INTERNATIONAL CHRONOLOGY OF THE TRANSNATIONAL RADICAL PARTY: 1962

JANUARY - Italy: Florence - Antimilitarism

10 MAY - ITALY: Rome - Local Elections

JUNE - Italy: Rome - Local elections, European Federalism, Il Radicale

AUTUMN - Italy: Rome - End of the first Radical Party

Historical references

October. "Cuban Crisis" with US naval blockade surrounding the Island, and risk of nuclear war.


JANUARY - Italy: Florence - Antimilitarism

Foundation of the Consulta italiana della pace (Italian Council for Peace) by Aldo CAPITINI. Radicals accede to the Council through the Committee for Conventional and Nuclear Disarmament in Europe

10 MAY - ITALY: Rome - Local Elections

Use of triple symbol in electoral campaigns: Phrygian cap or "Head of Minerva," European flag, pacifist Y" INR 39

JUNE - Italy: Rome - Local elections, European Federalism, Il Radicale

The disbanding of the (first) Radical Party was virtually complete with the withdrawal of its founders (Mario PANNUNZIO, Arrigo BENEDETTI, Leone CATTANI, Ernesto ROSSI, Leo VALIANI, Guido CALOGERO) and the majority of the leaders joining the socialists or Ugo LA MALFA (Rodota, Ferrara, Jannuzzi, De Mauro, Mombelli, Scalfari). The "Radical Left" of Pannella, Rendi, Spadaccia, Bandinelli and Teodori now represented the Party. Of the original group only Bruno VILLABRUNA and Leopoldo PICCARDI remained. Within this framework, a list of candidates was presented, under the Radical Phrygian cap symbol, for the Rome Municipal Council. In the electoral newspaper Il Radicale, Rendi affirmed: "European federalism is central to the Radical Party’s international interests, to the extent that it is not considered a foreign policy, but domestic policy issue." (AP1591)

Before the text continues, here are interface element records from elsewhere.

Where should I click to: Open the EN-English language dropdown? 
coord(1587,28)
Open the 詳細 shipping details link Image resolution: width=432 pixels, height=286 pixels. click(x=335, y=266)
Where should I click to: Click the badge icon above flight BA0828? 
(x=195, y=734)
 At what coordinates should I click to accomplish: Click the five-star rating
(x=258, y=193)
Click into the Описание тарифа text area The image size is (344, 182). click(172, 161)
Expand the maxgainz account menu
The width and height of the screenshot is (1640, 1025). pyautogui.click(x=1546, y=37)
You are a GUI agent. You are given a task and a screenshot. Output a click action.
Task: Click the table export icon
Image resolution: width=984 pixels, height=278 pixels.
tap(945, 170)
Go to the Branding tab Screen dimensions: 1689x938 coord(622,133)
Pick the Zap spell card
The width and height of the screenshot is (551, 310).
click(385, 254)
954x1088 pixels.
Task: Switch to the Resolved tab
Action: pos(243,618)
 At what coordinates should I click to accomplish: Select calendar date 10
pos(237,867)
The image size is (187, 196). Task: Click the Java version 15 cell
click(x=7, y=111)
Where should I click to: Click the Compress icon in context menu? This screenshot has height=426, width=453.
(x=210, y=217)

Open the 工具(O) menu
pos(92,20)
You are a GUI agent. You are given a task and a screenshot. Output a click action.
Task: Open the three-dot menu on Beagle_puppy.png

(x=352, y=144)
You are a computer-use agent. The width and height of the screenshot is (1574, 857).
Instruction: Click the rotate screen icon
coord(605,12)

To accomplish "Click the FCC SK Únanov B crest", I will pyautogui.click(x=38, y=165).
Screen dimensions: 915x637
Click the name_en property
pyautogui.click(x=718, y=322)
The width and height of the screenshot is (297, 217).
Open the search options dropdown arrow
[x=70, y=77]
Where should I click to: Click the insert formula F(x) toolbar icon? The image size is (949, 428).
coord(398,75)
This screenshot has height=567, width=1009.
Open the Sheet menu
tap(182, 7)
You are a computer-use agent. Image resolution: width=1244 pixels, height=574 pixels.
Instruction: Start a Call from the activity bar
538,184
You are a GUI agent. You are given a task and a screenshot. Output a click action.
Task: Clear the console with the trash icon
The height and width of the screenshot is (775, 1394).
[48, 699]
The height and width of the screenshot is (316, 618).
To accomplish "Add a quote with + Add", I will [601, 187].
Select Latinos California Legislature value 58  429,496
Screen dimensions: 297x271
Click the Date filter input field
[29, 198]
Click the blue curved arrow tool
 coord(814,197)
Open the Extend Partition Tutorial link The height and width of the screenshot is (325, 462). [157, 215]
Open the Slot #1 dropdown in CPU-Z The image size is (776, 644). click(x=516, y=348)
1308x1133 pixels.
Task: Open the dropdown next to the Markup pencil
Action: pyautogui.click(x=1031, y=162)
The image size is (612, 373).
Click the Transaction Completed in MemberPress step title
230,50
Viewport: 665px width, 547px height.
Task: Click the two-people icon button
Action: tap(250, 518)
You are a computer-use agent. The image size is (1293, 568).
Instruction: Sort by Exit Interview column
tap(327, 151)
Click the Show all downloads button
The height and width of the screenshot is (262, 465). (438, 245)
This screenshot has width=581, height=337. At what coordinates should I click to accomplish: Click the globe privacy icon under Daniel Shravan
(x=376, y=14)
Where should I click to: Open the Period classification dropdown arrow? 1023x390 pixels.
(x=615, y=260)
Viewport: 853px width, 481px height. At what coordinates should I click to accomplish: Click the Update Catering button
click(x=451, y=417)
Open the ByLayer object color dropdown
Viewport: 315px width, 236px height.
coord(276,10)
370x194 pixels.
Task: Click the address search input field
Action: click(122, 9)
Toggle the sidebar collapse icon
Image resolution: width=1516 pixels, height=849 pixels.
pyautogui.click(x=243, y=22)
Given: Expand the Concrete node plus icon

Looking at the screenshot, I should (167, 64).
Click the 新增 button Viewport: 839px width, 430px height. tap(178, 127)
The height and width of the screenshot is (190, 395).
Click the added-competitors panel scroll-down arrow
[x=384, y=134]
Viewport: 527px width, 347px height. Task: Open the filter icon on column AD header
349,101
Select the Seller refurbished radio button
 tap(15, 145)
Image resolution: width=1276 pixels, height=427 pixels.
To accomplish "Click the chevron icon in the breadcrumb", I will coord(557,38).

AUTUMN - Italy: Rome - End of the first Radical Party

The original Radical Party was finally disbanded when key figures either resigned or left, one after the other. The reins were taken up by the young leftists, with an interim secretariat composed of Vincenzo LUPPI, Luca BONESCHI and Marco PANNELLA, with Elio VITTORINI as President.

NO TO FASCISM IN EUROPE

De Gaulle, Salan, Franco, Salazar
by Giuliano Rendi
(IL RADICALE, June 1962)

"European federalism is central to the Radical Party’s international interests, to the extent that it is not considered a foreign, but domestic issue. A European federation, or equally effective supranational institutions, are required to permanently overcome nationalism and de Gaulle’s quasi-military dictatorship; to bring down the Portuguese and Spanish dictatorships, which are no longer an anachronistic residue of the fascist era but actually paralleled in the French situation; to take in hand the economic structure, which in Europe is entirely dominated by large private monopolies: all issues that interfere with the political and socioeconomic life of our country.
We believe that colonialism is one of the worst ills of our times; that we must further the process of independence of Afro-Asian peoples; that we must assist the economic development of underdeveloped countries. Very often their struggles for freedom (above all that of Algeria) are also our struggles for freedom; and even when the most hard-fought battles are over, there remains the long hard struggle of emergent peoples to create both a modern state and society. We can help them in this by rejecting all neo-colonialist tendencies.
Concerning the international conflict - which according to the Italian press takes precedence over all other conflicts -, that is, the power struggle between the Western and Communist world, the Radical Party’s position is ever-more critical. For some time we Radicals have been committed to détente, to peaceful coexistence, to the betterment of international relations to reduce the overriding importance given to military issues and the Atlantic alliance, which stifles the internal political affairs of European countries.
Nevertheless, the identification of the Western bloc with freedom and the Eastern bloc with tyranny is becoming an increasingly abstract concept where we are concerned. In the West we are witnessing the ever-more serious repression of democracy that is affecting, with the French crisis, the majority of Western Europe. The political life of European States, in Germany, Italy, and Britain, does not go beyond a static conservatism - with a few economic correctives in our case. Nationalism, decadent and reactionary, is still rampant. Former authoritarian structures, military to be precise, re-emerged after the war with renewed vigour, and whereas in Germany they represent only a potential danger, in France, Spain and Portugal the armies support the dictatorships. This repression has been permitted in the name of the Atlantic Pact and the "free world," since it is the military requirements of the Atlantic Pact that have reconfirmed the Portuguese and Spanish dictatorships and the German Army, and given France considerable power.